In the Verfaillie study, epidemiological investigations revealed that a novel-design duodenoscope was linked to the transmission of P. aeruginosa. However, antegrade sampling of all duodenoscopes did not reveal microbial contamination. Only by culturing samples from the recess under the forceps elevator of duodenoscopes was the VIM-2-producing P. aeruginosa detected. This means that the disinfection procedure used to clean endoscopes is not always effective, and that microbiological surveillance of an endoscope is not always able to reveal microbial contamination.

The duodenoscopes were reprocessed according to guidelines, and surveillance cultures were performed according to a standardized protocol for antegrade sampling [3]. This sampling technique involves the use of sterile saline solution to irrigate the channels of the endoscopes. In France, endoscopes are sampled by injecting the channels with 120 mL of neutralizing pharmacopoeia diluent buffer and sodium thiosulfate using sterile connectors [4]. The aim is to retrieve samples of biofilm and neutralize the peracetic acid in order to enable the culture of bacteria from the endoscope channels.

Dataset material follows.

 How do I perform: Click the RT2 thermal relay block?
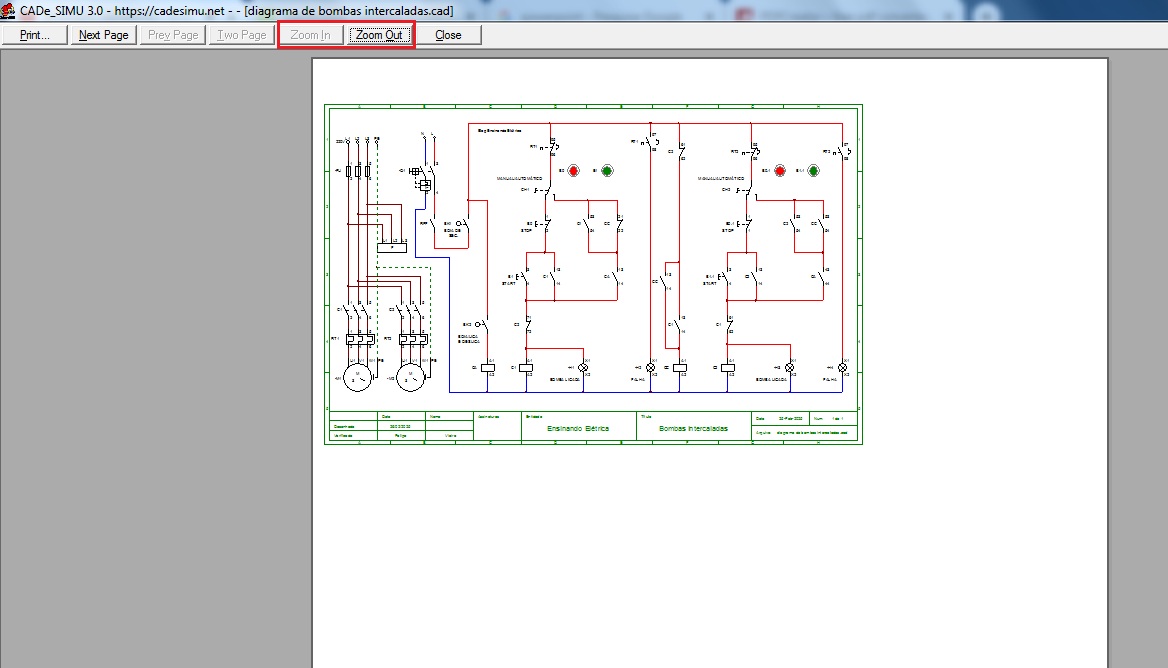point(413,339)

Since we started using this technique, we have found the endoscope contamination rates to be relatively high in our hospital, especially for duodenoscopes [5]. The results presented in the study of Verfaillie et al. showed that the sampling technique used for microbiological surveillance did not identify P. aeruginosa. We believe that the use of saline sterile solution is not effective enough to reveal a potential microbial contamination.

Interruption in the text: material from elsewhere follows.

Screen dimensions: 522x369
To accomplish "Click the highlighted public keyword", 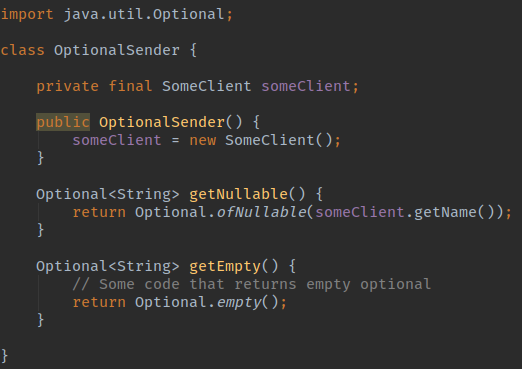I will coord(63,122).
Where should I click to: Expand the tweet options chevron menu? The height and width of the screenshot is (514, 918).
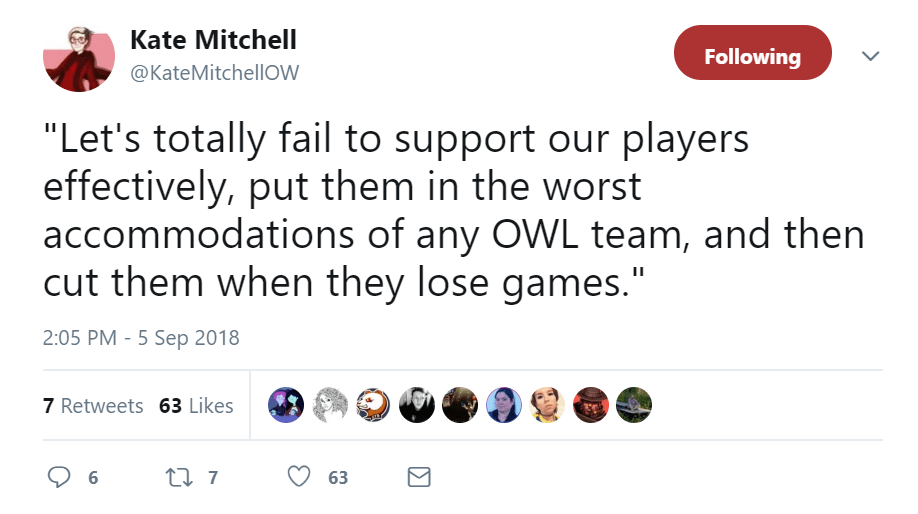coord(870,56)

Endoscope drying has been described as one of the most important steps in limiting bacterial proliferation and the risk of contamination during endoscope storage. This is particularly true for P. aeruginosa, which develops in a wet environment. We have demonstrated that the use of storage cabinets reduces microbial contamination of most endoscopes – with the exception of duodenoscopes [5]. The report by Verfaillie presents plausible evidence that the design of duodenoscopes makes adequate disinfection of the channels difficult. We also believe that duodenoscopes are difficult to dry, and that the potential risk of cross contamination is higher using this type of endoscope.

We agree that new duodenoscope designs should facilitate more efficient disinfection but we also believe that the method for assessing the microbial contamination of endoscopes should also be improved.